Para realizar la verificación del mensaje, el receptor generará la huella digital del mensaje recibido, luego descifrará la firma digital del mensaje utilizando la clave pública del firmante y obtendrá de esa forma la huella digital del mensaje original; si ambas huellas digitales coinciden, significa que no hubo alteración y que el firmante es quien dice serlo.

 Región de Acordeón

Integridad de los datos

Una vez hecha la verificación del origen de la firma, debemos hacer más comprobaciones.

Cuando firmamos un documento no estamos a salvo de que pueda ser alterado su contenido. La integridad es un factor muy vulnerable en el mundo digital pues existen disímiles formas y herramientas para modificar el documento muy fácilmente.

Es necesario verificar la integridad del documento, por lo que debe existir un mecanismo que permita detectar cualquier tipo de cambio efectuado después de que el documento haya sido firmado, como un generador de resumen. Este es un algoritmo matemático, en el que introducimos un mensaje y nos devuelve un conjunto de números y letras (resumen).

Este conjunto de caracteres es único, o sea,  no existen dos documentos que generen el mismo resumen. Si en un documento se cambia una simple coma, el número obtenido será completamente distinto. Cada vez que introduzcamos el documento en el generador de resumen, siempre obtendremos el mismo resultado.

Esta es la solución para comprobar la integridad de un documento electrónico. Si unimos este mecanismo al cifrado asimétrico, ya tenemos lo básico para crear una firma electrónica.

Identificación del firmante

La firma digital permite garantizar la identidad del emisor de la transacción. Esto porque la firma digital es generada por una llave privada única que solo el usuario posee; es por eso que se utiliza la criptografía.

La criptografía es un conjunto de algoritmos y herramientas matemáticas que permiten ocultar o proteger información que solamente deseamos que conozcan quienes son parte de una conversación. Esto se denomina “cifrado”.

Existen dos tipos el simétrico y al asimétrico.

Cifrado simétrico: Sólo dos personas poseen la clave para acceder, por ejemplo,  a una casilla de correo.

Cifrado asimétrico: es un tipo de cifrado en el que no usamos una única clave sino dos. Una de ellas es privada y la otra es pública, de forma que la clave privada no se la entregamos a nadie mientras que la clave pública la dejamos a disposición de todo el mundo. Este cifrado es el utilizado en la firma digital.

No repudio

Según se especifica en la Ley N° 8454 “Ley de Certificados, Firmas Digitales y Documentos Electrónicos”

“Todo documento, mensaje electrónico o archivo digital asociado a una firma digital certificada se presumirá, salvo prueba en contrario, de la autoría y responsabilidad del titular del correspondiente certificado digital, vigente en el momento de su emisión.

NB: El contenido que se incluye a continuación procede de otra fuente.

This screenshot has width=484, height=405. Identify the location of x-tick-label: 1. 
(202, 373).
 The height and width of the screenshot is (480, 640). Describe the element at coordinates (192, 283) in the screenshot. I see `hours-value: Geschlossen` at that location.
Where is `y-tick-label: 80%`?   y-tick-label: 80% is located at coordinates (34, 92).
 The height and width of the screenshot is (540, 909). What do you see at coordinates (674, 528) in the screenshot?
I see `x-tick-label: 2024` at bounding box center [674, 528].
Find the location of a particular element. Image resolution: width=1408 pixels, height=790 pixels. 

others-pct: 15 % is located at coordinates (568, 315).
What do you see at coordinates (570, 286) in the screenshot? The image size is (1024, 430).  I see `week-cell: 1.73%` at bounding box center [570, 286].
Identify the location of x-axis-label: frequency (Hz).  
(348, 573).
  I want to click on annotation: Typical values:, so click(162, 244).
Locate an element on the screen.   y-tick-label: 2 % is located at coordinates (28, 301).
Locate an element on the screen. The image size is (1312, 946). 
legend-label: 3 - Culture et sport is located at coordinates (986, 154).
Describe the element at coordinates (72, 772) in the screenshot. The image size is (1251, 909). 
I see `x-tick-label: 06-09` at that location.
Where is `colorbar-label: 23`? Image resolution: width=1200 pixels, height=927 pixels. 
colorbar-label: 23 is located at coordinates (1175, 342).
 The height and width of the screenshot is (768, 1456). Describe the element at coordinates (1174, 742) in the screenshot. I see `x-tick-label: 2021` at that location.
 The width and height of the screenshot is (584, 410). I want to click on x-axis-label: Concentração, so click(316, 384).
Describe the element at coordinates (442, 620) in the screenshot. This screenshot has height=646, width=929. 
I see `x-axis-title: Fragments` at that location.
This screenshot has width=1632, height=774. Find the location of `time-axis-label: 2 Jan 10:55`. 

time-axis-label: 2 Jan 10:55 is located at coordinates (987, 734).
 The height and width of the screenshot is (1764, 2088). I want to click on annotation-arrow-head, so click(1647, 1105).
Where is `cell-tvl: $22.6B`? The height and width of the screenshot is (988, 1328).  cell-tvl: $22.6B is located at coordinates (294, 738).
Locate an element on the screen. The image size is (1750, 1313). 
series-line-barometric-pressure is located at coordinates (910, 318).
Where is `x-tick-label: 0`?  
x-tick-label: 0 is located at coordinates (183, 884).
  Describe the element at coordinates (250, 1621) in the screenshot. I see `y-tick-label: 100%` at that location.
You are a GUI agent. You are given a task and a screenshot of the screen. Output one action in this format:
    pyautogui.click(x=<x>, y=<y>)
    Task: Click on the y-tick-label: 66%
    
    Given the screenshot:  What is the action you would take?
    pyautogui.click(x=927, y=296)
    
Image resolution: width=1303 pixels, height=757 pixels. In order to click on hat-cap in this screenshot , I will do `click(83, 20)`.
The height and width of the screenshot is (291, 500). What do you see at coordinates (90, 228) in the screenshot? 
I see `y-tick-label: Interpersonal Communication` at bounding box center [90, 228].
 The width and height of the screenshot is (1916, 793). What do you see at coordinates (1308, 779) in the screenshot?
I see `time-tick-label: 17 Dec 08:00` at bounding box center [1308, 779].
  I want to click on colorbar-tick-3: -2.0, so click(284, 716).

No obstante, esta presunción no dispensa el cumplimiento de las formalidades adicionales de autenticación, certificación o registro que, desde el punto de vista jurídico, exija la ley para un acto o negocio determinado.”

Esta característica es dividida en dos: el no repudio al usuario y el no repudio al sistema.

No repudio del usuario: El usuario no puede negar que él realizó una transacción firmada digitalmente ya que solo él posee el certificado digital con la llave privada con que se generó la firma digital y este certificado está protegido por clave.

No repudio del sistema: Es posible que el sistema genere un recibo firmado digitalmente de la transacción recibida. Este recibo le sirve al cliente para poder probar que él hizo la transacción.